We find the derivatives of \(u(x)\) and \(v(x)\). The derivative of the function \(u(x) = x^{3} + 4x\) is \(u'(x) = 3x^{2} + 4\). The derivative of the function \(v(x) = 3x^{2} + 2x - 5\) is \(v'(x) = 6x + 2\).

Apply the Product Rule

We now apply the rule \( \frac{d}{dx} [u(x)v(x)] = u(x)v'(x) + u'(x)v(x)\). Here \(u(x) = x^{3} + 4x, v(x) = 3x^{2} + 2x - 5, u'(x) = 3x^{2} + 4, v'(x) = 6x + 2\). So the derivative \(f'(x) = u(x)v'(x) + u'(x)v(x) = (x^{3} + 4x)(6x + 2) + (3x^{2} + 4)(3x^{2} + 2x - 5)\) which simplifies to \(f'(x) = 6x^{4} + 14x^{3} + 14x^{2} + 8x - 20\).

Evaluate the Derivative at the Point

Lastly, to find \(f'(c)\) for a specific \(c = 0\), we substitute \(x = 0\) into \(f'(x) = 6x^{4} + 14x^{3} + 14x^{2} + 8x - 20\) to get \(f'(0) = -20\).

Key concepts

Derivative

A derivative is a fundamental concept in calculus. It represents the rate at which a function is changing at any given point. In essence, a derivative can be thought of as a way to describe how a particular function behaves when you make small changes to the input value. This is incredibly useful because it allows us to understand the behavior of functions beyond single data points.

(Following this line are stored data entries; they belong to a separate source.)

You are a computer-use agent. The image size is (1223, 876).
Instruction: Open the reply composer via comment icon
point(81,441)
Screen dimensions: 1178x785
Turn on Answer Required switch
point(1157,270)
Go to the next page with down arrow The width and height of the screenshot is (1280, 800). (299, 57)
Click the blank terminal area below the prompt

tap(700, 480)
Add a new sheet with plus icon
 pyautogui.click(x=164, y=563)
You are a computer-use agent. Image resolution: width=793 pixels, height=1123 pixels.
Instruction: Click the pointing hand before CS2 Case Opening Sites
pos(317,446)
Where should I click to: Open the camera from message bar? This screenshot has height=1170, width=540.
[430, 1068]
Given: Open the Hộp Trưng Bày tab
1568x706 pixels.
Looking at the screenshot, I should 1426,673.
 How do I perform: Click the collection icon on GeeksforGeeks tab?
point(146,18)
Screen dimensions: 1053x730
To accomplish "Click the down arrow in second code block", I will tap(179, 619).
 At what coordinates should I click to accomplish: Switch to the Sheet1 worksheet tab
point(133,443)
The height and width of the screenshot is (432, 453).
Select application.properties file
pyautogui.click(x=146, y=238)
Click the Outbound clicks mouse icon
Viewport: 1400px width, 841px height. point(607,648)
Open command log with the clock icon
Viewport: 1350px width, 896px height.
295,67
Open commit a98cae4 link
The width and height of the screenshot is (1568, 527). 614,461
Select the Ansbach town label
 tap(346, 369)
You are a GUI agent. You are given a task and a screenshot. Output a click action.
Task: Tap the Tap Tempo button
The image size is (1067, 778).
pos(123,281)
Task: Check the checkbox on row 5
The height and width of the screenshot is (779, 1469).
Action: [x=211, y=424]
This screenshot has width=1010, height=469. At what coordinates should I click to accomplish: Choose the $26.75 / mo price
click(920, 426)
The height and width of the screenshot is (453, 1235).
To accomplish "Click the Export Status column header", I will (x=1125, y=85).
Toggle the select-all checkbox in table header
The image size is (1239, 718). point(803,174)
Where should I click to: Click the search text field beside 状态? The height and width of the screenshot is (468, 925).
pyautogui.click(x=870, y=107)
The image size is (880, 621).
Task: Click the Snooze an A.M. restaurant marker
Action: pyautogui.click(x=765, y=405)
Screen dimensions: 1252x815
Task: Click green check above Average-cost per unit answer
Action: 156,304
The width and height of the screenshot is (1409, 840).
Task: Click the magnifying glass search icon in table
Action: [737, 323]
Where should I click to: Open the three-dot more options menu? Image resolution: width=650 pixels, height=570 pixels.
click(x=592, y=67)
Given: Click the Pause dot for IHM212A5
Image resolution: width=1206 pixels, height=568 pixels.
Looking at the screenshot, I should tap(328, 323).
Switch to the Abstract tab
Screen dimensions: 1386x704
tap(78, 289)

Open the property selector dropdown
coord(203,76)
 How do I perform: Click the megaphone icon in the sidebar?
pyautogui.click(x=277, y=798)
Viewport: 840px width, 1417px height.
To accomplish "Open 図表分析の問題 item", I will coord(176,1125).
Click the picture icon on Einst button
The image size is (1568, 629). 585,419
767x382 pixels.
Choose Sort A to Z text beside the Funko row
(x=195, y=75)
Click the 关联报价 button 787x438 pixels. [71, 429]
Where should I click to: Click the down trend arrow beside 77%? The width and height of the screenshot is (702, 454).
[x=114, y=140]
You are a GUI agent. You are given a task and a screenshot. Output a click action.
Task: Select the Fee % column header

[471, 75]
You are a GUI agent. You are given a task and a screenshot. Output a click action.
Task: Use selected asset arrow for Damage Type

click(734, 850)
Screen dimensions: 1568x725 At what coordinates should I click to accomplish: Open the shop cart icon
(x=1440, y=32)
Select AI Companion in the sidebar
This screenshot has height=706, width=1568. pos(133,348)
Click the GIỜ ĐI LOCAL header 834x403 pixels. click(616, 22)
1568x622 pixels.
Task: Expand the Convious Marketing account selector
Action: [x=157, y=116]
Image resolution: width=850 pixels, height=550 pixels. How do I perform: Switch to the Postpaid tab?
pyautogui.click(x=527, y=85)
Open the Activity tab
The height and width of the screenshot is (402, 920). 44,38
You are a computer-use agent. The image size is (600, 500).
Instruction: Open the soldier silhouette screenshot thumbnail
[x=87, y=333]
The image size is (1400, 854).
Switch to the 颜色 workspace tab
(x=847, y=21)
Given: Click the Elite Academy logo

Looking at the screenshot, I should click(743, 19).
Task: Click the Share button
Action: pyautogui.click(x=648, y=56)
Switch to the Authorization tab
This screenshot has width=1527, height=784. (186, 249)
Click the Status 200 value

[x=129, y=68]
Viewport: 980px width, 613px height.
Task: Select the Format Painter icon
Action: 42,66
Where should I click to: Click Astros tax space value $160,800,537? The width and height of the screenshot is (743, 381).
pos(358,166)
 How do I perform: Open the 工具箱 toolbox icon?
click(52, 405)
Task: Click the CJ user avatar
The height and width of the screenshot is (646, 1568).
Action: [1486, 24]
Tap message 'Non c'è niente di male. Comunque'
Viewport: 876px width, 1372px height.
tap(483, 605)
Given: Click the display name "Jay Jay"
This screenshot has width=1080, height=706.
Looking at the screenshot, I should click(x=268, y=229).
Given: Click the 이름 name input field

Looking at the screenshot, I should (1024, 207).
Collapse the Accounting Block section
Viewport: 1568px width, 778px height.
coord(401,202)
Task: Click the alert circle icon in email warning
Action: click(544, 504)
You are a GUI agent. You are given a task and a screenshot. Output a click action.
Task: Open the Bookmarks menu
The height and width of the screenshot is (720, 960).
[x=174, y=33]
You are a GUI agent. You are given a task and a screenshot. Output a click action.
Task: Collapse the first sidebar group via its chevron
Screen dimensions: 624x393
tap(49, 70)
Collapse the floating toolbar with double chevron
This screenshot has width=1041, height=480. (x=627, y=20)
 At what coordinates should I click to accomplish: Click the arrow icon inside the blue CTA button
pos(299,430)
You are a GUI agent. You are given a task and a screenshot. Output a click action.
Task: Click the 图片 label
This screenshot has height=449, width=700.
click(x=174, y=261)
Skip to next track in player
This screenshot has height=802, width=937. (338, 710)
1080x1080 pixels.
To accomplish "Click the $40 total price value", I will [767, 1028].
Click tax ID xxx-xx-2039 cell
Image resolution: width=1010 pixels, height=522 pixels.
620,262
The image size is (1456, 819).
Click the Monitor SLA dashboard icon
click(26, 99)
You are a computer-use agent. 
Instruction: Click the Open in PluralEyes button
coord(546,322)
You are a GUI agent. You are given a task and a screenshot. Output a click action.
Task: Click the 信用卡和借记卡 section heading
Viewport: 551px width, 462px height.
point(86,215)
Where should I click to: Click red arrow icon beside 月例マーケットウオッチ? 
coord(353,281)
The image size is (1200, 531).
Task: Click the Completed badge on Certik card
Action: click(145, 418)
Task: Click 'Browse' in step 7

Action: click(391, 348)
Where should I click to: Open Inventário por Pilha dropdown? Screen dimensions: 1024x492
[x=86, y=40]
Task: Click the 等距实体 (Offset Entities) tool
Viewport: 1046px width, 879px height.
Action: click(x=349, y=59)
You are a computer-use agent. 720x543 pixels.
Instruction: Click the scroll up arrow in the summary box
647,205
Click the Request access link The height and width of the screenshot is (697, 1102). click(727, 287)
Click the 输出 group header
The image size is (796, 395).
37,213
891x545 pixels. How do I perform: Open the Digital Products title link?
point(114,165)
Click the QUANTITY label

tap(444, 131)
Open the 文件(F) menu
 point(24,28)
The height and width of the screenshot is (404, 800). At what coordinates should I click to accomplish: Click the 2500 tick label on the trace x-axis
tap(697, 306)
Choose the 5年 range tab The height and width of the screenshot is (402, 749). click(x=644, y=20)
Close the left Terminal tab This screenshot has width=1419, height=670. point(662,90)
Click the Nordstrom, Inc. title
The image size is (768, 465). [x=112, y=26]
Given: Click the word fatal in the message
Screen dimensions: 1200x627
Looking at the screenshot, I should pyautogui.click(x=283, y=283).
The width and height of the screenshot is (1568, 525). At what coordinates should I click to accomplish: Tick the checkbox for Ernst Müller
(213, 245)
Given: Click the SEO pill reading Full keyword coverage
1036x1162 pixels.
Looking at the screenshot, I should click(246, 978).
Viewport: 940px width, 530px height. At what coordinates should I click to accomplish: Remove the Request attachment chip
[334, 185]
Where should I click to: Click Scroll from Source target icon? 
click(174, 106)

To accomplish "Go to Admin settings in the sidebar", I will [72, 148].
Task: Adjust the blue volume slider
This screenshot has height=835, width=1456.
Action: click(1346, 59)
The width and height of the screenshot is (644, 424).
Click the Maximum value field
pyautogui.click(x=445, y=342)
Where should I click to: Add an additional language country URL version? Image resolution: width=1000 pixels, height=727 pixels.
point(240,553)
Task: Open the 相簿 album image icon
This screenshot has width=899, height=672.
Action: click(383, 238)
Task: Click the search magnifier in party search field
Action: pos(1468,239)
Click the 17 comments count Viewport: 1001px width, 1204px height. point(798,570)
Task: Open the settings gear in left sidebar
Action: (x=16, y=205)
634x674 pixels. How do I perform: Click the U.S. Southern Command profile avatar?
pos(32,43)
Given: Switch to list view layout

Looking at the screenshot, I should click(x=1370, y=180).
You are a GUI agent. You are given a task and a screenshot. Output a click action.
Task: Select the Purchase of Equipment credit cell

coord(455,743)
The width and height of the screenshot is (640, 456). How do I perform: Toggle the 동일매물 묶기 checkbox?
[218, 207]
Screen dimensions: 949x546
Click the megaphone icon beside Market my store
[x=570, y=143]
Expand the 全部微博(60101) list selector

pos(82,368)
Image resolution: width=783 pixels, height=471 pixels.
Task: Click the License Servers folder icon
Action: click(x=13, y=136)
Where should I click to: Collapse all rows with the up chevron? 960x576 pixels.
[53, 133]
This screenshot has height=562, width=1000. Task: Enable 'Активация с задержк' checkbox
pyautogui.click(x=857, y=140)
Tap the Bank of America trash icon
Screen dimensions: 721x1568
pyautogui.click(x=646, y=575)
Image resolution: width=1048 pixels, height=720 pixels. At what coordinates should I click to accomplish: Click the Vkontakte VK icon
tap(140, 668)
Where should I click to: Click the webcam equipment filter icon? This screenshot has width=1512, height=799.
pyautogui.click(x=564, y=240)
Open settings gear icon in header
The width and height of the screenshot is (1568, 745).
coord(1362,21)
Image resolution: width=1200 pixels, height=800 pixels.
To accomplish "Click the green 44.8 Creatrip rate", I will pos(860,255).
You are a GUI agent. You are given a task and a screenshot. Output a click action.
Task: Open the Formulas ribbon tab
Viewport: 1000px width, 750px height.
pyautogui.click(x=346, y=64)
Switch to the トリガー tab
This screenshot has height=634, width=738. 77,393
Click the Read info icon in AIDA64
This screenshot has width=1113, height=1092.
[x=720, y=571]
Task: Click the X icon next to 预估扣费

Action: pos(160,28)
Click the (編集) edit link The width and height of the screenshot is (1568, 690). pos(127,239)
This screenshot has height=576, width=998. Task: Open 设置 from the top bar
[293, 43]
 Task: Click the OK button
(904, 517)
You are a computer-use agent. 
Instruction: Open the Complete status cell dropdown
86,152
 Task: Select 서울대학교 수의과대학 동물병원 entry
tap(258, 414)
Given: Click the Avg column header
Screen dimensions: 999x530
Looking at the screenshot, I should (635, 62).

For example, if you envision a curve representing distance over time, the slope of that curve at any specific time would give you the speed at that moment. That's essentially the derivative. To find a derivative, we often use various rules and methods, such as the product rule, which is employed when dealing with products of two functions. This exercise involves finding the derivative of a function composed of two polynomial functions, which we'll explore further in the next sections.

Polynomial Functions

Polynomial functions are mathematical expressions involving a sum of powers in one or more variables multiplied by coefficients. They have a general form:

• Constant function: f(x) = c
• Linear function: f(x) = ax + b
• Quadratic function: f(x) = ax^2 + bx + c
• Cubic function: f(x) = ax^3 + bx^2 + cx + d

Each term in a polynomial function consists of a coefficient and a variable raised to a power, known as a **degree**. For instance, in the function \(x^3 + 4x\), the highest degree is 3, making it a cubic polynomial.

A polynomial's behavior is partly dictated by its degree, which determines the number of roots and the shape of its graph. Identifying the degree helps when differentiating, as it tells us how many times we will need to apply the derivative. Each time we differentiate, we decrease the power of x by 1, simplifying the polynomial function further. The combination of two polynomials, such as \((x^3 + 4x)\) and \((3x^2 + 2x - 5)\) in the example, is a bit more complex but follows similar principles with added rules like the product rule.

Differentiation

Differentiation is the process of finding the derivative of a function. It involves applying rules such as the power rule, product rule, quotient rule, and chain rule. In this exercise, we utilize the product rule, which provides a mechanism for finding the derivative of a product of two functions.

The product rule states that if you have two functions, \(u(x)\) and \(v(x)\), their derivative can be found using the formula:\[\frac{d}{dx}[u(x)v(x)] = u(x)v'(x) + u'(x)v(x)\]Applying this to our functions \(u(x) = x^3 + 4x\) and \(v(x) = 3x^2 + 2x - 5\), we calculate their derivatives individually and then insert them into the formula. This allows us to determine the overall derivative of their product, \(f(x)\).

Discovering \(f'(x) = 6x^4 + 14x^3 + 14x^2 + 8x - 20\) shows how each component contributes to the shape and direction of the curve. Lastly, by substituting specific values of \(x\) into \(f'(x)\), we can evaluate the derivative at those points, offering valuable insights into the function's behavior at particular moments, for instance, \(f'(0) = -20\).